● **Sfide**
#1 Elenca i tre film horror citati nel testo su Arrivederci amore, ciao, ognuno con l'anno indicato tra parentesi.
#2 Riporta parola per parola una parte del testo su Arrivederci amore, ciao: parti dalle parole "Gli ultimi quindici" e fermati dopo "Borghese. Invece no.".

● **Brano proposto**
Prima ci furono Deliria (1987), La Chiesa (1989) e La Setta
(1991), tre horror che dichiaravano apertamente la formazione
professionale avvenuta sotto l’ala di Dario Argento e l’amore per il
truculento a basso costo di Joe D’Amato, altro suo padre cinematografico.
Gli ultimi quindici anni Soavi li ha passati in tv, firmando serie di
successo apesso lontane dalle sue origini: Ultimo e San Francesco
tra gli altri.
Arrivederci, amore ciao: il titolo cita un passo del celebre hit
della Caselli (Insieme a te non ci sto più). Verrebbe in mente un
romanticismo stile anni ’60, fatto di scolarette con la cottarella per il
vicino di casa e corse in Vespa sui vialetti di Villa Borghese. Invece no.
Perché qui il pezzo diventa un cortocircuito, un presagio di morte e
violenza, la metafora di un idealismo affogato nell’egoismo. O meglio
ancora, il brano è una vera e propria interferenza: come nell’incipit,
quando la voce della Caselli si insinua tra le frequenze radio che
annunciano la caduta del muro di Berlino. Il film è infatti una spietata
immagine del marciume che si nasconde nel benessere dell’area
Lombardo-Veneta, la cosiddetta “locomotiva” del nostro paese, dove i soldi
girano e tutti sembrano star bene. I temi affrontati: avidità, tradimento e
mani sporche. Ingredienti di tutti i gangster movie. Ciò che distingue
Arrivederci amore, ciao è la cattiveria del protagonista. Un
ex-combattente della lotta armata privo di etica, rimorsi e redenzione.

● **Righe di dati**
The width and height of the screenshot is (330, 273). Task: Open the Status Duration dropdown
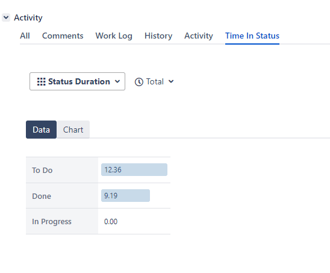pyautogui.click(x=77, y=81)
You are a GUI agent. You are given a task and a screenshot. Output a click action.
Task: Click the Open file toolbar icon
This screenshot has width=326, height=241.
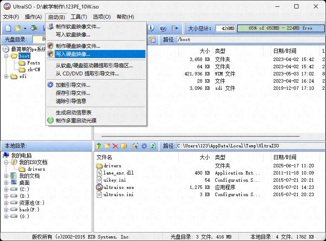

● **Soluzioni per compito**
#1 Deliria (1987); La Chiesa (1989); La Setta (1991)

#2
Gli ultimi quindici anni Soavi li ha passati in tv, firmando serie di
successo apesso lontane dalle sue origini: Ultimo e San Francesco
tra gli altri.
Arrivederci, amore ciao: il titolo cita un passo del celebre hit
della Caselli (Insieme a te non ci sto più). Verrebbe in mente un
romanticismo stile anni ’60, fatto di scolarette con la cottarella per il
vicino di casa e corse in Vespa sui vialetti di Villa Borghese. Invece no.